>> BEGIN Dataset records
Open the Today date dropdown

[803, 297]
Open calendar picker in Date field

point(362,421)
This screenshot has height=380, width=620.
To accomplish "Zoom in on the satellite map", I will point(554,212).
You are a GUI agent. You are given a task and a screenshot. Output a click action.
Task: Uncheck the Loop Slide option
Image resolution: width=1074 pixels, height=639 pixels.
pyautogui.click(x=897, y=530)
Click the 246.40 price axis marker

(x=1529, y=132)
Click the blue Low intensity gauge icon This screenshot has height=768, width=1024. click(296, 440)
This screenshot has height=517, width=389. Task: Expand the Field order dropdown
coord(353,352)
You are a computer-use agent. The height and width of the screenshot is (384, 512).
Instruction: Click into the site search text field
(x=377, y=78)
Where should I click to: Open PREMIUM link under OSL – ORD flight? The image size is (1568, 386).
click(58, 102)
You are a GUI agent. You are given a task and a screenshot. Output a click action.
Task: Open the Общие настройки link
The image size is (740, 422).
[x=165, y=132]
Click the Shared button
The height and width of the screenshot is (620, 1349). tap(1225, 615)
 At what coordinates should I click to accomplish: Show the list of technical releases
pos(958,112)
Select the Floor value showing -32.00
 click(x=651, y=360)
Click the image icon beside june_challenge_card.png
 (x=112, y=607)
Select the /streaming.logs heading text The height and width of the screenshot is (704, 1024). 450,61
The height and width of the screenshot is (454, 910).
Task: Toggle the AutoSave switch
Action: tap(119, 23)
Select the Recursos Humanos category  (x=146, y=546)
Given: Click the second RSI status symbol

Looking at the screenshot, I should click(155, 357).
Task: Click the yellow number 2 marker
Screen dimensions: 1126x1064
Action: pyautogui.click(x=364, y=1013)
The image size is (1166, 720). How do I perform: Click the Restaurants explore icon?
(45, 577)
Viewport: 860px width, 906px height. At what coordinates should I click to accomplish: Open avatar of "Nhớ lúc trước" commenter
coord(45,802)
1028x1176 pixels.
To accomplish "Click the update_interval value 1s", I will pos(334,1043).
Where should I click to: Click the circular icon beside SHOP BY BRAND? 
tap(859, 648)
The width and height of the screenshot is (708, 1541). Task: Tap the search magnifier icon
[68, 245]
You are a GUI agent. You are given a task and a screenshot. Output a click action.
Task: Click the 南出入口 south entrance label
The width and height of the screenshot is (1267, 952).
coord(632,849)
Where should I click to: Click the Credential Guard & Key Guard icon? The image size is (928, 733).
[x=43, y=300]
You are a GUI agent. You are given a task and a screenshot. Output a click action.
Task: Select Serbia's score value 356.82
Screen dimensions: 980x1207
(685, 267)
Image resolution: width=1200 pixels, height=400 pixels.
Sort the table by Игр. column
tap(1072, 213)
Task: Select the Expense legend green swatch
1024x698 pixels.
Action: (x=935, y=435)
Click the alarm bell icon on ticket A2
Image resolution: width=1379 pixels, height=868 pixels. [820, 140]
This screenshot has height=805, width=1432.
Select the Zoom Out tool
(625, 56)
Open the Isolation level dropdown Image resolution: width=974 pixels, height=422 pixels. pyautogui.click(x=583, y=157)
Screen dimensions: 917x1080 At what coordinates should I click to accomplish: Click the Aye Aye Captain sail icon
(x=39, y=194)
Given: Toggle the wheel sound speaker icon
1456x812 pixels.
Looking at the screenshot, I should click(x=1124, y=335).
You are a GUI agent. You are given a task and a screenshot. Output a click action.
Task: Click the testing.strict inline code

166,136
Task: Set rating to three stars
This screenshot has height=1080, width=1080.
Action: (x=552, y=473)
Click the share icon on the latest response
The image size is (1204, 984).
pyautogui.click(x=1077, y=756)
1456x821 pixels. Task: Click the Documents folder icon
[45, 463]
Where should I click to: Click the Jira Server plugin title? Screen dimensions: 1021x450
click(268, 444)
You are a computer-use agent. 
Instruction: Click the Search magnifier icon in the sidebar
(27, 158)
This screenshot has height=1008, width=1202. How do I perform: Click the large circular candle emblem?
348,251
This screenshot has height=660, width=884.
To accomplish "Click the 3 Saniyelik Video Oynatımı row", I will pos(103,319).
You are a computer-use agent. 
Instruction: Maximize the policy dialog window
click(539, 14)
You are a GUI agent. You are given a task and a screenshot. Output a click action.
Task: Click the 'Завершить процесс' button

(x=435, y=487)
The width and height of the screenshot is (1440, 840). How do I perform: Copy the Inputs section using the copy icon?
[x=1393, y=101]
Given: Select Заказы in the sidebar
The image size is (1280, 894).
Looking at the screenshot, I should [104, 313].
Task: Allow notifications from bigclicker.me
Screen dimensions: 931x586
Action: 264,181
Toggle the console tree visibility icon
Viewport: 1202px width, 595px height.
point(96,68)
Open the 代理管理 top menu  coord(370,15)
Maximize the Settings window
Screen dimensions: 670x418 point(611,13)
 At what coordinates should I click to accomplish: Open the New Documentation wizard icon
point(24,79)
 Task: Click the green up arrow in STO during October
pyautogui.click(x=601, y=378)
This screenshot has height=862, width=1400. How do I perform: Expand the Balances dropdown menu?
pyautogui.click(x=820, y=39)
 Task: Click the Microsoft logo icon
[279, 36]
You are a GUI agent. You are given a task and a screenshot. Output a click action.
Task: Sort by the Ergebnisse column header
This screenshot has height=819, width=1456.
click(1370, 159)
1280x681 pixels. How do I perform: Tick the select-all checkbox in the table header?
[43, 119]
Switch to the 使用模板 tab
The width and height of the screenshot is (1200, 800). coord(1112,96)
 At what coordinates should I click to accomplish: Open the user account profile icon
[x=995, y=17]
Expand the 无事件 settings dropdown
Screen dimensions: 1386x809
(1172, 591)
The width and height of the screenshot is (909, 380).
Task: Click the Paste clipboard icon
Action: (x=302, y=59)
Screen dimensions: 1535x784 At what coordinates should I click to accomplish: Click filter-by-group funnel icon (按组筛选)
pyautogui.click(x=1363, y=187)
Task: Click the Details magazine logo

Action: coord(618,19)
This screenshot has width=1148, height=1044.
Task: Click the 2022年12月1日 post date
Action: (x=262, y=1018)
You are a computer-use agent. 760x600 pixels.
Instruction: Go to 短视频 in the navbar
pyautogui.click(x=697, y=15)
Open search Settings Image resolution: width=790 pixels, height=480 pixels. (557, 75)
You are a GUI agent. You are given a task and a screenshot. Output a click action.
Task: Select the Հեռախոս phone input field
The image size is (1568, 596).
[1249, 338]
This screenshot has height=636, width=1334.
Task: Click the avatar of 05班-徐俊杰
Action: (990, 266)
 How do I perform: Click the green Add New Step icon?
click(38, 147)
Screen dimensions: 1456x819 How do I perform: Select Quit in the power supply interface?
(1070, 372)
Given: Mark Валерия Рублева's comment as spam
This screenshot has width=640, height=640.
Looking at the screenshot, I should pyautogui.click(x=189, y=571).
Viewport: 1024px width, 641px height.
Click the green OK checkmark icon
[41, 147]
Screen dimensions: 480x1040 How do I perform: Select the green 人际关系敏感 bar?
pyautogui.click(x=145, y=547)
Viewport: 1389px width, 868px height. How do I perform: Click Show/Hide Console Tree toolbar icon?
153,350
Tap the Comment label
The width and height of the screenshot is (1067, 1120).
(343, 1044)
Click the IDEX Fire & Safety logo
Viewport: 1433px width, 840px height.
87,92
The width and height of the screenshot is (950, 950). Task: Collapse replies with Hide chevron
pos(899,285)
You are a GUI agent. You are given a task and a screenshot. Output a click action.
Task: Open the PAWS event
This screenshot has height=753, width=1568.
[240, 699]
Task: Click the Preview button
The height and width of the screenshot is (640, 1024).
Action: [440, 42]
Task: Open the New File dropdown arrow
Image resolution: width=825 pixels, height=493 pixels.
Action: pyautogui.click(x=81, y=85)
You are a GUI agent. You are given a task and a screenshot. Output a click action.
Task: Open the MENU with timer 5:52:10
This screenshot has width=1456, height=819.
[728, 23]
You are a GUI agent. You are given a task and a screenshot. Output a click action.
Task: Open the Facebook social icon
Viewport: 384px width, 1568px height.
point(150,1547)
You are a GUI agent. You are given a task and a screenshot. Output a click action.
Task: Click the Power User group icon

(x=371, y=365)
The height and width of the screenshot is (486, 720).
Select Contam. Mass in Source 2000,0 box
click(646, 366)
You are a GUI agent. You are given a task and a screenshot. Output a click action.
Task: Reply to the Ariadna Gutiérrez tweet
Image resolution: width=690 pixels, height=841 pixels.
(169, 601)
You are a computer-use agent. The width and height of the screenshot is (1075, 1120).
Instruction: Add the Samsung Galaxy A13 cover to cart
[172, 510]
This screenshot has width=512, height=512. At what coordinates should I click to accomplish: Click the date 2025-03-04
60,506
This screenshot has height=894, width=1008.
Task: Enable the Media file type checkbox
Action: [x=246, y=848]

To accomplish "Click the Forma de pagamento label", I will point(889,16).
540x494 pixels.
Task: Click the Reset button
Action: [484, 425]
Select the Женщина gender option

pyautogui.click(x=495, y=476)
>> END Dataset records
#### Your goal
Reproduce the listing verbatim, from the line containing "1456x821 pixels. Task: Click" up to and including the line containing "(x=435, y=487)".

#### The result
1456x821 pixels. Task: Click the Documents folder icon
[45, 463]
Where should I click to: Click the Jira Server plugin title? Screen dimensions: 1021x450
click(268, 444)
You are a computer-use agent. 
Instruction: Click the Search magnifier icon in the sidebar
(27, 158)
This screenshot has height=1008, width=1202. How do I perform: Click the large circular candle emblem?
348,251
This screenshot has height=660, width=884.
To accomplish "Click the 3 Saniyelik Video Oynatımı row", I will pos(103,319).
You are a computer-use agent. 
Instruction: Maximize the policy dialog window
click(539, 14)
You are a GUI agent. You are given a task and a screenshot. Output a click action.
Task: Click the 'Завершить процесс' button

(x=435, y=487)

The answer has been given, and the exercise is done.